14.“Aku enggak punya temapat cuci juga. Papaku, dia bawa air dalam ember dari pom bensin.” Dia berhenti sambil menatap lantai. “Itu Cuma untuk minum. Dia akan marah besar kalau buat itu kotor.”(halaman 115).

15.“Papaku”, dia enggak mau lakukan itu. Dia enggak mau sakiti aku keras-keras. Dia sayang aku. Dia hanya pukul aku sedikit untuk buat aku baik. Kamu mesti lakukan itu pada anak-anak

kadang-kadang. Tapi papaku, dia sayang aku. Aku Cuma suka kikuk jadi sering dapat luka.” (halaman 119)

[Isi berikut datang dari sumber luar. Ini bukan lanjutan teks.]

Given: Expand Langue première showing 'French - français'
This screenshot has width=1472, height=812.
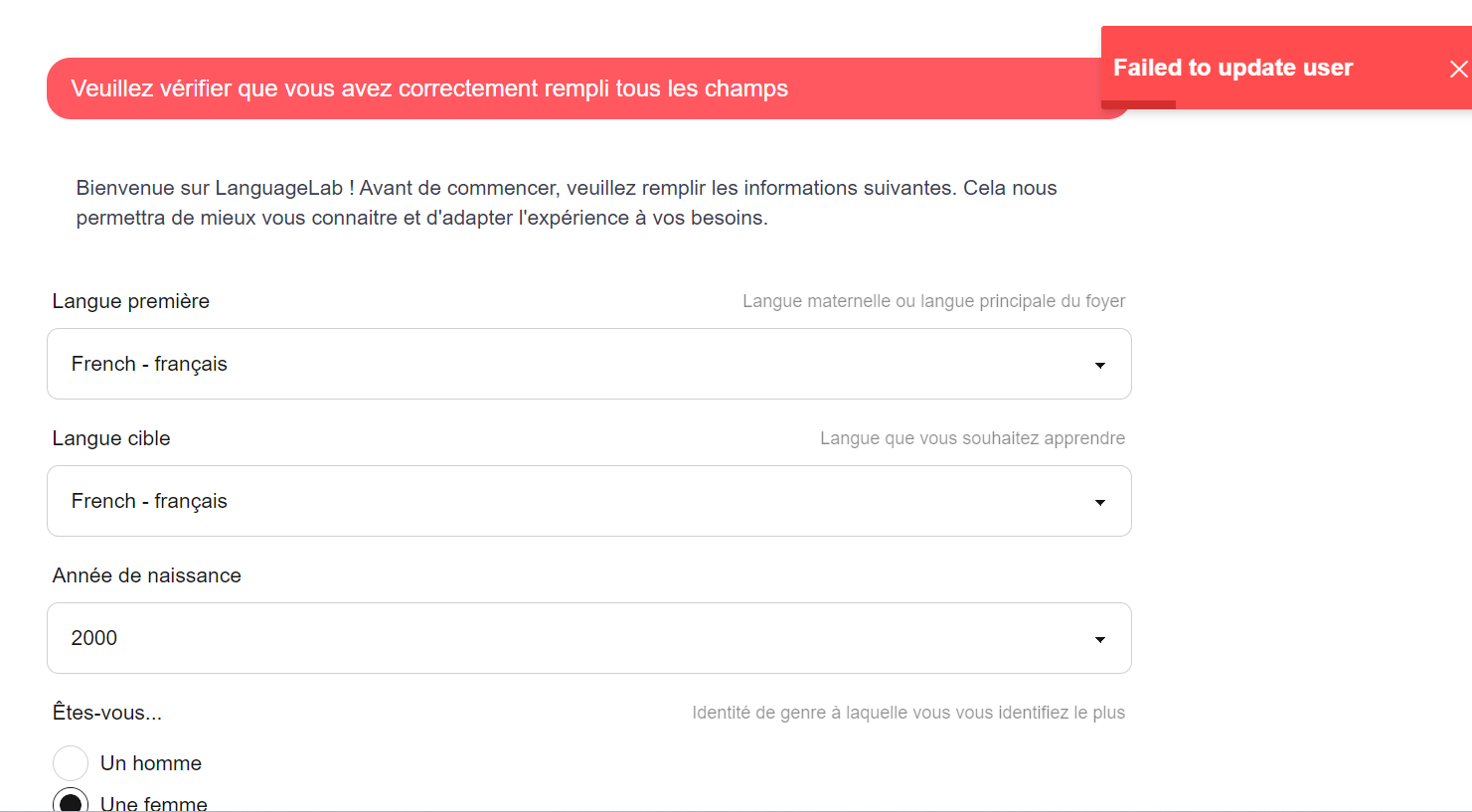Looking at the screenshot, I should point(589,364).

16.“Sini,kutunjukkan padamu.” Dia mengangkat sebelah kakinya dan menunjuk sebuah bekas luka. “Mamaku dia bawa aku ke jalan dan tinggalkan aku di sana. Dia dorong aku keluar mobil dan aku jatuh, jadi sebuah batu lukai kaki kananku. Lihat.” Dia menunjuk sebuah garis putih. (halaman 119)

17.Sheila membawa bingkisan ke rumahnya, barang itu dikembaikan keesokan harinya, terbungkus dalam kantong kertas. Sheila bercerita dengan malu bahwa dia dipukul ayahnya karena menerima sedekah. (halaman 129)

18.“Kerjakan.” Saya dapat mendengar suara saya lebih keras dan lebih tajam daripada yang saya inginkan. Saya mengulurkan tangan untuk mengambil pensil, memaksakannya ke dalam tangannya. “Aku bilang kerjakan lembaran itu. Kerjakan sekarang, Sheila.” (halaman 140).

19.Tuan Collins memaksanya membungkuk dengan kasar dan dengan satu sambaran papan itu memukul tubuhnya. Dia jatuh berlutut terkena pukulan pertama itu, tetapi wajahnya tidak berubah. Tuan Collins menariknya kembali berdiri. Sekali lagi pukulan dating. Lagi-lagi dia jatuh berlutut. Saat mendapat dua pukulan terakhir dia tetap berdiri dan tidak jatuh. Namun, tak ada suara sama sekali

dari mulutnya, tak ada air mata mengalir dari matanya.(halaman 153)

20.“Papaku,” katanya pelan, “dia bilang itu satu-satunya cara ,membuat aku jadi baik. Dia cambuk aku dan harus jadi lebih baik, soalnya dia enggak mau tinggalkan aku di jalan seperti Mamaku.”(halaman 156).

21.Pengadilan memerintahkan bahwa dia harus ditempatkan di rumah sakit Negara jika sudah ada unit anak-anak. (halaman 259)

22.“Paman Jerry,” dia mulai bicara dengan perlahan, “dia mencoba memasukkan anunya ke badanku pagi ini, tapi enggak bisa masuk. Jadi , dia ambil pisau. Dia bilang aku membuatnya enggak bisa masuk, jadi dia memasukkan pisau kebadanku untuk membuatku menurut.”